== Segment start ==
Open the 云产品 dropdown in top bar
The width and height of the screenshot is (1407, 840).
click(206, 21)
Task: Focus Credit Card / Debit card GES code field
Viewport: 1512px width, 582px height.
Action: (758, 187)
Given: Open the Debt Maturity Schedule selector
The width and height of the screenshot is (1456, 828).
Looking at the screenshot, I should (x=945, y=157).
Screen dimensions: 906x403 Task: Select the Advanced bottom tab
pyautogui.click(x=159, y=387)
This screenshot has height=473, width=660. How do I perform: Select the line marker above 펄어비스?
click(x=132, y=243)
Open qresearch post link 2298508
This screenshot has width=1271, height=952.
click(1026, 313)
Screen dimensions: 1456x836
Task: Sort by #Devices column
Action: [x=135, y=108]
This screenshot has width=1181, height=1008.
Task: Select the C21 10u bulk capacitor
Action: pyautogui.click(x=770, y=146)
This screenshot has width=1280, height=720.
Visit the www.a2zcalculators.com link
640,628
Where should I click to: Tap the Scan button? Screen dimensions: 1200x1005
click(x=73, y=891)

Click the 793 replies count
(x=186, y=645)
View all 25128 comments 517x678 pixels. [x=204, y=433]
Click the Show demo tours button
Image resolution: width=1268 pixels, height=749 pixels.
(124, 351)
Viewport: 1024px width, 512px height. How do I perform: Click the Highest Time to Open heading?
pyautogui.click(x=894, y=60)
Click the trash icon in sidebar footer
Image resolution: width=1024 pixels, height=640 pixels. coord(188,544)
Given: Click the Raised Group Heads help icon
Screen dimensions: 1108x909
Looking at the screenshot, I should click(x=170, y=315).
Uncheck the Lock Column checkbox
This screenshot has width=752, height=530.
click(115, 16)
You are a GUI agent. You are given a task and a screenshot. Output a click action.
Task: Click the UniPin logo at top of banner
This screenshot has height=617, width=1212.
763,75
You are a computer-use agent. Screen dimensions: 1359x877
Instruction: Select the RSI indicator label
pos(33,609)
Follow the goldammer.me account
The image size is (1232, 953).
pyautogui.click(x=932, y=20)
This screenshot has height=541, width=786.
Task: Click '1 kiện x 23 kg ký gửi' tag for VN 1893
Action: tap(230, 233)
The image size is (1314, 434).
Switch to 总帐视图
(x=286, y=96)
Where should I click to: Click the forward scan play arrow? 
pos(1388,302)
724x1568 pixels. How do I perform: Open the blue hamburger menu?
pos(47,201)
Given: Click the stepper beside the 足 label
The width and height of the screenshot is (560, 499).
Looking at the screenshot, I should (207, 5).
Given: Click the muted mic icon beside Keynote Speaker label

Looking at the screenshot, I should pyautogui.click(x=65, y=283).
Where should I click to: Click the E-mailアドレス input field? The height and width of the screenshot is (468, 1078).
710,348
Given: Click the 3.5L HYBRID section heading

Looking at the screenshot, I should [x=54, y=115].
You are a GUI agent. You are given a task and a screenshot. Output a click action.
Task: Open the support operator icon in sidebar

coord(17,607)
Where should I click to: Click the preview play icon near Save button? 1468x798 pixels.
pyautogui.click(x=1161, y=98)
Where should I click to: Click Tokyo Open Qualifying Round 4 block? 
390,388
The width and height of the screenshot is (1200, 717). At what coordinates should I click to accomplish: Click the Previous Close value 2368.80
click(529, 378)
== Segment end ==
**Problem requirements**
Write out the lines of the entries, word for word, from the first through the one containing "Click the Show demo tours button", and stop at that line.

**Response for this exercise**
Open the 云产品 dropdown in top bar
The width and height of the screenshot is (1407, 840).
click(206, 21)
Task: Focus Credit Card / Debit card GES code field
Viewport: 1512px width, 582px height.
Action: (758, 187)
Given: Open the Debt Maturity Schedule selector
The width and height of the screenshot is (1456, 828).
Looking at the screenshot, I should (x=945, y=157).
Screen dimensions: 906x403 Task: Select the Advanced bottom tab
pyautogui.click(x=159, y=387)
This screenshot has height=473, width=660. How do I perform: Select the line marker above 펄어비스?
click(x=132, y=243)
Open qresearch post link 2298508
This screenshot has width=1271, height=952.
click(1026, 313)
Screen dimensions: 1456x836
Task: Sort by #Devices column
Action: [x=135, y=108]
This screenshot has width=1181, height=1008.
Task: Select the C21 10u bulk capacitor
Action: pyautogui.click(x=770, y=146)
This screenshot has width=1280, height=720.
Visit the www.a2zcalculators.com link
640,628
Where should I click to: Tap the Scan button? Screen dimensions: 1200x1005
click(x=73, y=891)

Click the 793 replies count
(x=186, y=645)
View all 25128 comments 517x678 pixels. [x=204, y=433]
Click the Show demo tours button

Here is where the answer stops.